The two new funding opportunities through the Opioid Settlement Fund total nearly $8 million, and include:
- Expanding Harm Reduction Services for Priority Populations Who Use Drugs, with applications due October 3, 2023 ($7.5 million over two years).
- Development of a Comprehensive Coroner Training Program in New York State, with applications due October 5, 2023 ($400,000 over two years).
New York State Health Department Commissioner James McDonald said, “Opioid use disorder and other drug dependencies can be challenging chronic diseases, yet are treatable and long-term recovery is possible. In order to combat the overdose epidemic, New York State has implemented a multifaceted strategy under the direction of Governor Hochul. This funding aims to increase access to harm reduction services, including medications to treat addiction, supportive counseling, and other preventive health care services. It also includes a comprehensive training program for coroners who serve an important role in public health.”

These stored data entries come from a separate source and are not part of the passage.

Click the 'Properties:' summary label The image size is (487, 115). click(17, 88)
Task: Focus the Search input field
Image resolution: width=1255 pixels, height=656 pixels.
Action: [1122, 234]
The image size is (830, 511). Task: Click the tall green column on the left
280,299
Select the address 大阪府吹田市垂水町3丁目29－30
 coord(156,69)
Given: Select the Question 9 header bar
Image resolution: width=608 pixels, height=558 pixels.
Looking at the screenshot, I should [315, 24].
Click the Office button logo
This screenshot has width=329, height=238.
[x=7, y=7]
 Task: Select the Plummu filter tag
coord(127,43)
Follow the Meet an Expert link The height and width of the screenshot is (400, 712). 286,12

New York State Office of Addiction Services and Supports Commissioner Dr. Chinazo Cunningham said, "The Opioid Settlement Fund is helping to expand access to harm reduction and other supports across New York State, in particular for high-need individuals and populations who may face barriers accessing services. Harm reduction saves lives, and initiatives like this are vital in connecting people to the help and resources that they need. We look forward to continued collaboration with the Governor and our partner agencies to ensure that all New Yorkers can access services, no matter where they live."

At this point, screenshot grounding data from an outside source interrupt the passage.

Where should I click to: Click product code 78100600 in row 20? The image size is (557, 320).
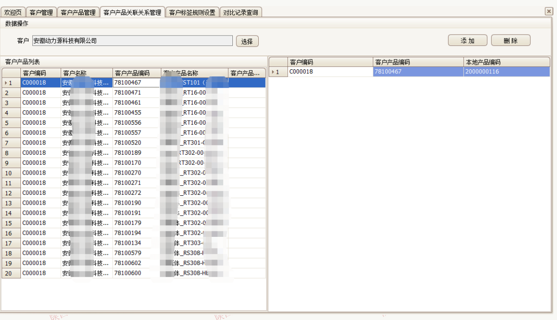(136, 273)
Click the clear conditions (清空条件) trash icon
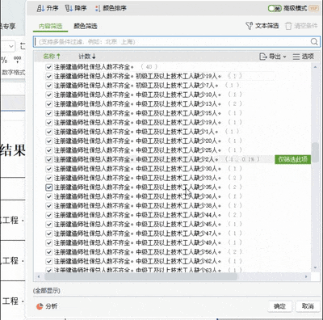 coord(288,26)
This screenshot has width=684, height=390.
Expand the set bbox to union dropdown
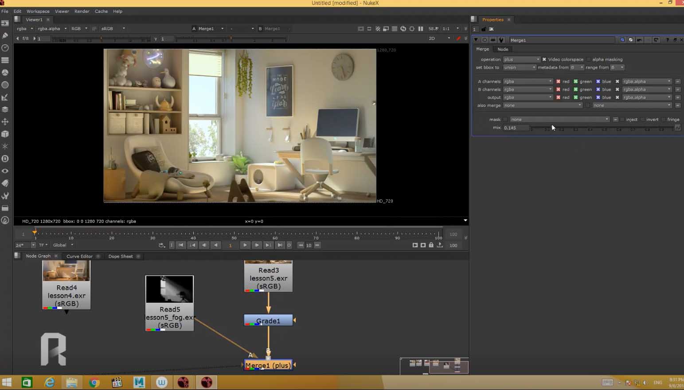pyautogui.click(x=520, y=67)
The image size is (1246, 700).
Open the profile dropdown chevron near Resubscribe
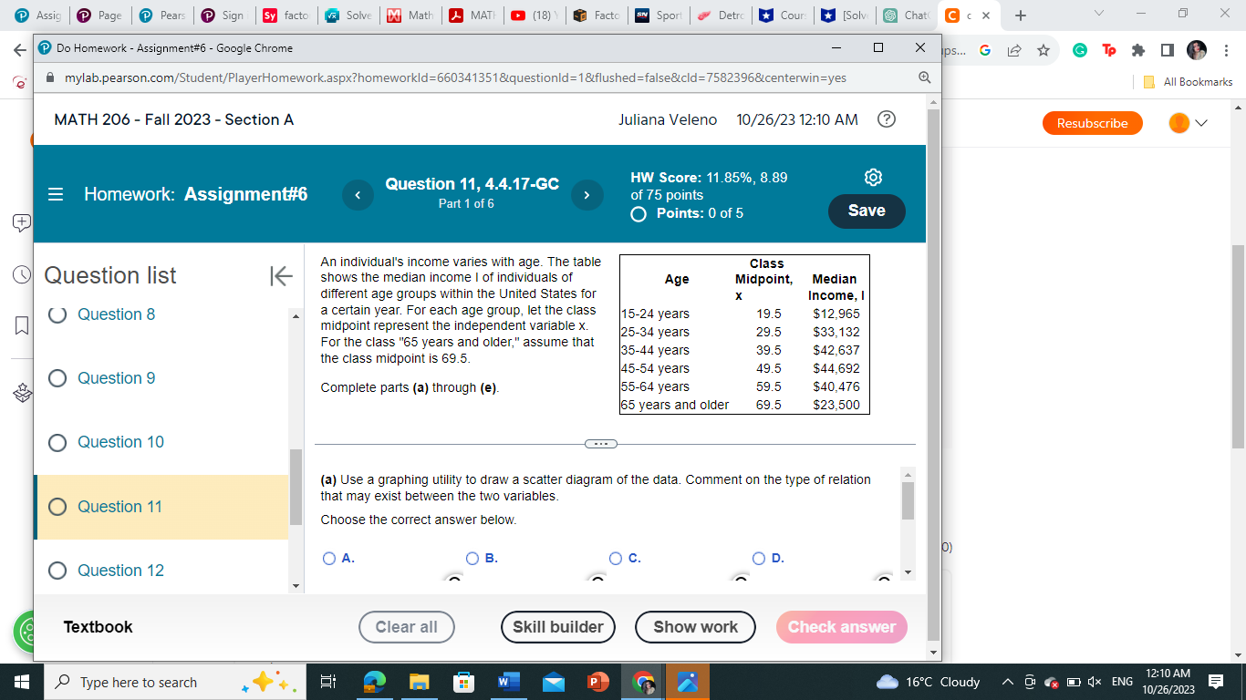1202,123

New York State Office of Mental Health Commissioner Dr. Ann Sullivan said, “This funding will be targeted to help New Yorkers who most need our support – high-risk individuals in underserved areas of the state. These resources will enable us to fight the tragedy of the opioid crisis by expanding and strengthening culturally relevant harm reduction and treatment services, and we at OMH are proud to partner with the Department of Health in this critical work.”

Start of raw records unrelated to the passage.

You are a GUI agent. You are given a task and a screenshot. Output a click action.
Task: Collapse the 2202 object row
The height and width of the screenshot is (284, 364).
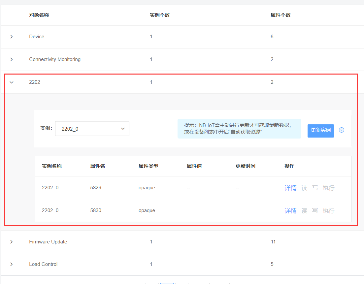(x=12, y=82)
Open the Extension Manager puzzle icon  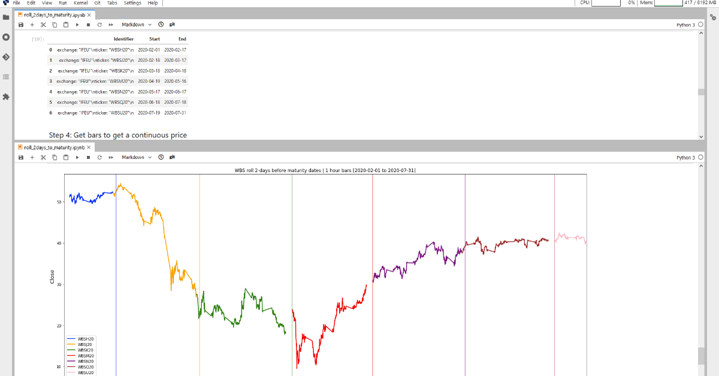(6, 97)
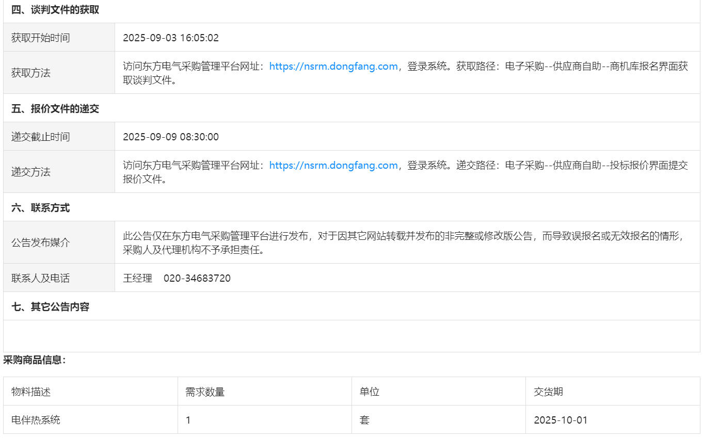719x438 pixels.
Task: Open the nsrm.dongfang.com link in 获取方法 row
Action: [x=333, y=67]
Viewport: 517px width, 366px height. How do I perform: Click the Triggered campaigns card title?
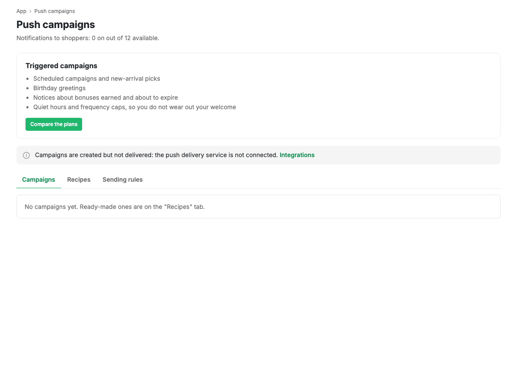pyautogui.click(x=61, y=66)
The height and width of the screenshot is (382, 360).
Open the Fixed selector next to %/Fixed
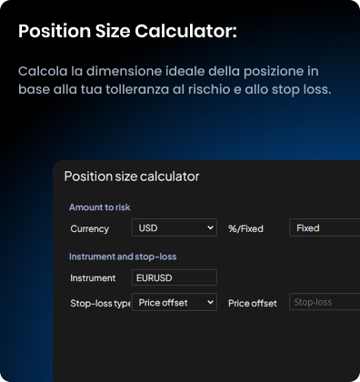[325, 227]
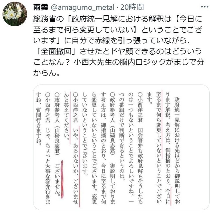Click the rightmost transcript column 政府統一見解における

[x=177, y=150]
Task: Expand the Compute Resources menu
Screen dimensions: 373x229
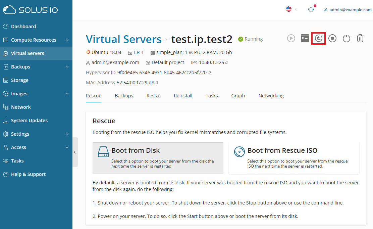Action: tap(36, 40)
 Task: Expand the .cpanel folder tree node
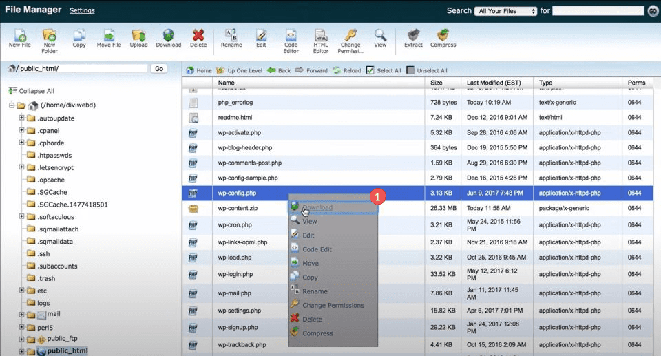[22, 131]
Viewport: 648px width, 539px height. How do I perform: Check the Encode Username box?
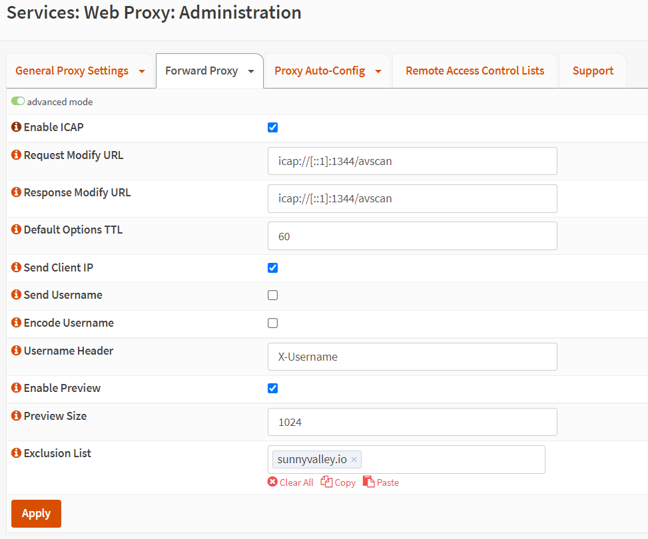272,323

State Senator Nathalia Fernandez said, “Under the direction of Governor Hochul, this initiative allocates much needed funds towards innovative harm reduction solutions aimed at curbing overdose fatalities among at-risk communities. These investments reflect a pivotal stride in New York's fight against the opioid crisis, underscoring our commitment to healing and prevention. Through strategic partnerships and comprehensive training programs, we endeavor to save lives, foster recovery, and create a healthier, more resilient state for all."
Other programs allocated funding by the Department through the Opioid Settlement Fund include expansion of harm reduction programs ($12.5 million) and New York Medication Assisted Treatment & Emergency Referrals (NY-MATTERS) in partnership with University of Buffalo Medical Department ($8 million), collectively totaling $28 million in allocated funding.
Additionally, to date, the New York State Department of Health has spent more than $13.5 million to provide naloxone to Opioid Overdose Prevention Programs between April 2022 and March 2023. More than 35,000 instances of naloxone administrations have been reported since 2006. Of this, over 20,000 administrations have been reported by community members, with over 11,000 coming from the Department’s syringe exchange programs. The agency’s Naloxone Co-Payment Assistance Program (N-CAP) covers up to a $40 co-payment for naloxone at pharmacies, and has processed 9,683 claims from July 2022 through June 2023, with an average co-pay of $16.
For additional information on harm reduction services, visit NYSDOH Safer Choices for People Who Use Drugs.
Available addiction treatment including crisis/detox, inpatient, residential, or outpatient care can be found using the Office of Addiction Services and Supports’ (OASAS) Treatment Availability Dashboard or on the agency's website. New Yorkers struggling with an addiction, or whose loved ones are struggling, can find help and hope by calling the state's toll-free, 24-hour, 7-day-a-week HOPEline at 1-877-8-HOPENY (1-877-846-7369) or by texting HOPENY (Short Code 467369).